La iniciativa liderada por Fundación Chile y Alta Ley busca acelerar soluciones tecnológicas para disminuir la huella ambiental, con foco en emisiones de alcance 3
La descarbonización se consolida como uno de los principales desafíos estructurales de la minería. En esa línea, el lanzamiento del Desafío DecarbMine 2026 marca un nuevo paso en la articulación de esfuerzos público-privados para desarrollar soluciones tecnológicas que permitan reducir la huella ambiental en la producción de cobre y litio.
La convocatoria, impulsada por Expande de Fundación Chile y la Corporación Alta Ley, busca activar la innovación abierta como mecanismo para enfrentar desafíos complejos de la industria, convocando a proveedores, startups y desarrolladores capaces de aportar soluciones con impacto verificable en la reducción de emisiones.
Foco en emisiones de alcance 3 y cadena de valor
Uno de los elementos centrales de DecarbMine 2026 es su énfasis en las emisiones de alcance 3, es decir, aquellas asociadas a la cadena de suministro y que representan uno de los mayores desafíos para la industria minera.
Jorge Barrios, líder de trazabilidad de la Corporación Alta Ley, explicó que el objetivo es avanzar en la descarbonización de reactivos, insumos operacionales y materiales estratégicos, destacando que las compañías mineras cumplen un rol clave al definir los desafíos tecnológicos y validar las soluciones en condiciones reales de operación.
Este enfoque responde a una tendencia global, donde la presión por reducir emisiones indirectas está redefiniendo la relación entre mineras y proveedores, obligando a integrar nuevas variables ambientales en la gestión productiva.
Innovación abierta como motor de transformación
Desde Fundación Chile, la directora (i) de innovación abierta en minería, Valentina Wyman, enfatizó que la iniciativa busca ir más allá de una convocatoria puntual.

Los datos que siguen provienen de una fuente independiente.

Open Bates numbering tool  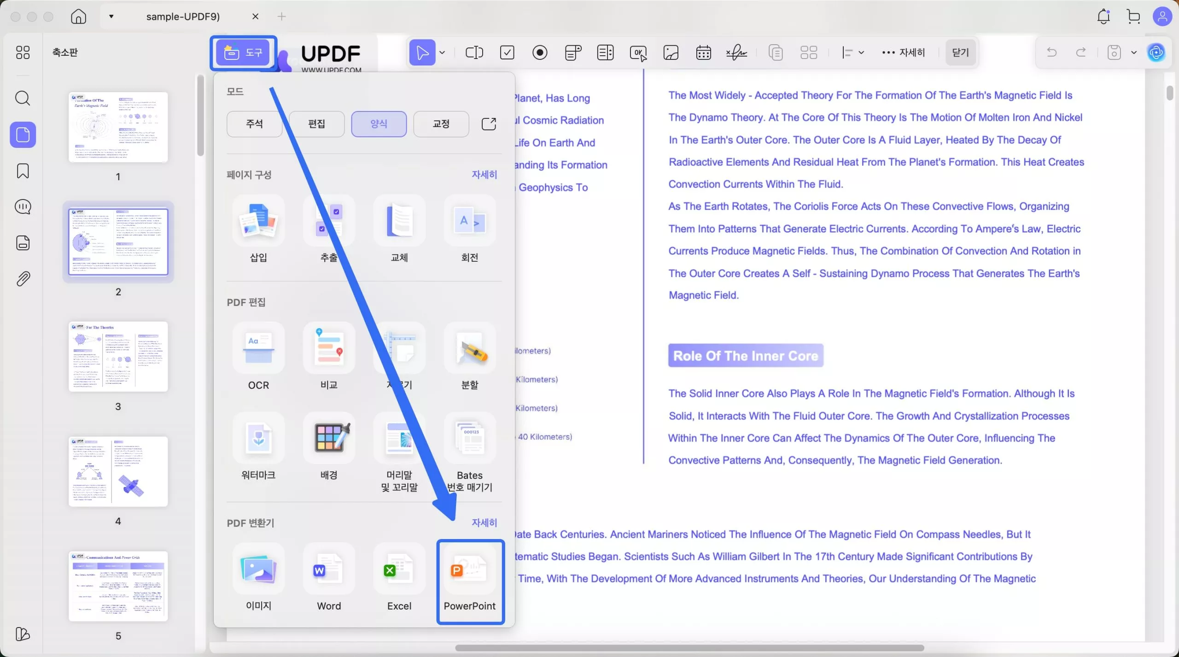pos(470,438)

A su juicio, el desafío es conectar capacidades y romper silos para transformar problemas complejos en soluciones concretas, destacando que la descarbonización requiere colaboración efectiva entre empresas, sector público y ecosistema tecnológico.
En esa misma línea, el diseño del programa considera la participación activa de compañías como Teck, Lundin Mining, Albemarle y ENAMI, que no solo actúan como socios, sino también como validadores de las tecnologías, facilitando su escalamiento hacia implementación industrial.
Impacto en la pequeña y mediana minería
Para ENAMI, el desafío también representa una oportunidad para incorporar nuevas variables en la operación de la pequeña y mediana minería. Santiago Oliva, ingeniero de Nuevas Tecnologías de la estatal, señaló que la medición de emisiones de alcance 3 obliga a replantear procesos y fortalecer la relación con proveedores, integrando aspectos como transporte, energía y uso de materiales en la toma de decisiones.
Este punto resulta especialmente relevante en un segmento que enfrenta mayores brechas tecnológicas y de financiamiento, pero que al mismo tiempo es clave para la sostenibilidad del ecosistema minero.
Evaluación tecnológica y competitividad
Desde la mirada de las compañías, el desafío también implica evaluar la viabilidad económica de las soluciones. Marcos Cid, gerente de Energía de Teck, indicó que la exploración de alternativas de descarbonización debe ir acompañada de análisis de costo-eficiencia, considerando el impacto en la competitividad de las operaciones.
Por su parte, Richard Bennett, gerente de Medio Ambiente de Lundin Mining, destacó que la participación en iniciativas como DecarbMine se alinea con su estrategia corporativa, donde la sustentabilidad y la innovación abierta son pilares para generar valor y fortalecer la relación con comunidades.
Economía circular y desarrollo regional
La convocatoria también incorpora una mirada más amplia sobre el impacto de la innovación en el desarrollo territorial. Gladiana Dávila, senior category manager de Albemarle, planteó que este tipo de desafíos puede impulsar la economía circular y el desarrollo socioeconómico, invitando a nuevos actores a integrarse al ecosistema de soluciones para la minería.
Con postulaciones abiertas hasta el 20 de abril, DecarbMine 2026 se proyecta como una plataforma clave para acelerar la adopción de tecnologías que permitan avanzar hacia una minería más limpia, eficiente y alineada con los compromisos climáticos globales.
En un contexto de creciente presión por estándares ESG y trazabilidad de emisiones, iniciativas como esta no solo responden a una demanda ambiental, sino que también configuran una nueva base competitiva para la industria minera del futuro.